Shaw95 commented 4 years ago

image One more question. What does the T represent in your paper. from your code, it seems to be the target_lb, however your paper refers T to search width and set to 2. Really hoping for your reply. It should be very helpful to my current work.

Thanks!

rodrigoberriel commented 4 years ago

@Shaw95 I think T is supposed to be this hard-coded 1:

https://github.com/kakaobrain/fast-autoaugment/blob/e79d0c78a0fbb5126cc1bbb2cbf4d001d6f680d6/FastAutoAugment/search.py#L225-L226

For this to be consistent with the Algorithm 1, probably these two for loops should be inverted (I guess K=cv_num). If I understood correctly, the Figure 2 and the Algorithm 1 are also inconsistent. In Figure 2, the top-N selection is performed out of the T-loop while in the Algorithm 1 it is inside the loop. This inconsistency seems to be minor and these numbers seem completely arbitrary, therefore I would tune them anyway (ok, it would require minor changes in the code...).

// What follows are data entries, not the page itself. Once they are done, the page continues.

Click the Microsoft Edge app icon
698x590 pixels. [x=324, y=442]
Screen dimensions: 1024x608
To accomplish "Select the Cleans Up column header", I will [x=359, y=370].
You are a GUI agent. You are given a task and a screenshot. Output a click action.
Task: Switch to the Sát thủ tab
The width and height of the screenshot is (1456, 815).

I would recommend authors to explicitly provide the mapping between the inputs of Algorithm 1 and variables in the code. It would be extremely helpful.

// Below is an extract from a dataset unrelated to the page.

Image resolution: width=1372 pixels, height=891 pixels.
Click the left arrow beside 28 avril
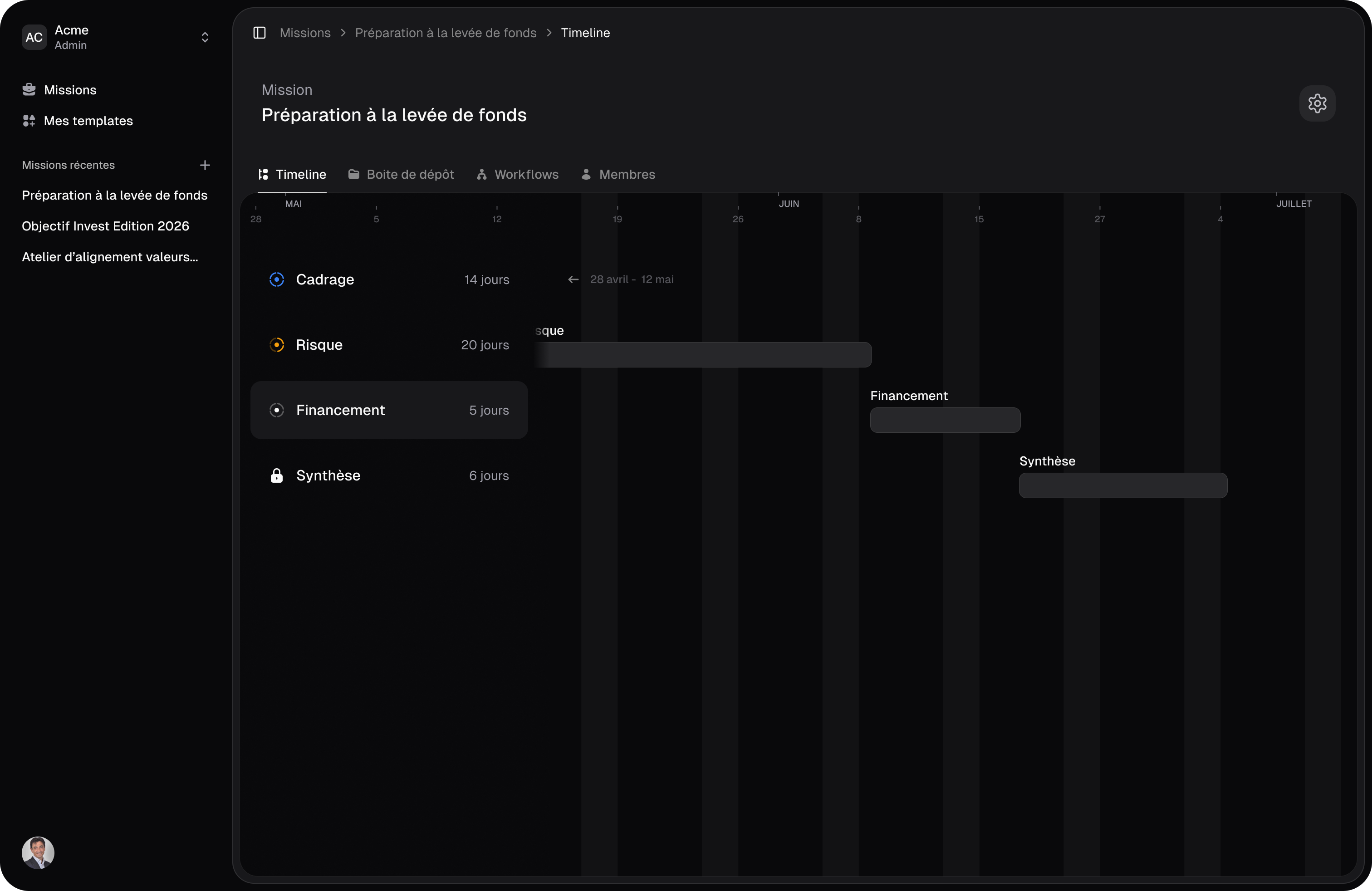[x=573, y=279]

Shaw95 commented 4 years ago

@rodrigoberriel Thank you. I think they have updated their search coed image This is the original one.

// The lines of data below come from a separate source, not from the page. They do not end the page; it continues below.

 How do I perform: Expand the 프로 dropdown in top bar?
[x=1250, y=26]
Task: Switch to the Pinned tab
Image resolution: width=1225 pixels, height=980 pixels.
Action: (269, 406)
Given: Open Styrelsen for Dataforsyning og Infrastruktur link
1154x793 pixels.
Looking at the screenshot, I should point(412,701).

RenShuhuai-Andy commented 4 years ago

@Shaw95 @rodrigoberriel The code is really confusing... I think T supposed to be augment['num_policy'] in https://github.com/kakaobrain/fast-autoaugment/blob/e79d0c78a0fbb5126cc1bbb2cbf4d001d6f680d6/FastAutoAugment/search.py#L88-L91 and 'stop': {'training_iteration': args.num_policy}, in https://github.com/kakaobrain/fast-autoaugment/blob/e79d0c78a0fbb5126cc1bbb2cbf4d001d6f680d6/FastAutoAugment/search.py#L232-L244 If not, could you tell me why it need to be repeated args.num_policy times? btw, I still don't know what for _ in range(1): means, this line happens more than one place.

KhrystynaFaryna commented 3 years ago

Hi, @RenShuhuai-Andy and @Shaw95 did you manage to find out why calling the generator needs to be repeated args.num_policy of times? Technically they should get the same batch every time they call a generator and do one iteration of it (it is seeded). I looked at accuracies from 5 repetitions and they are not the same. Is it because of the fact that whether a particular transform will be applied is uncertain?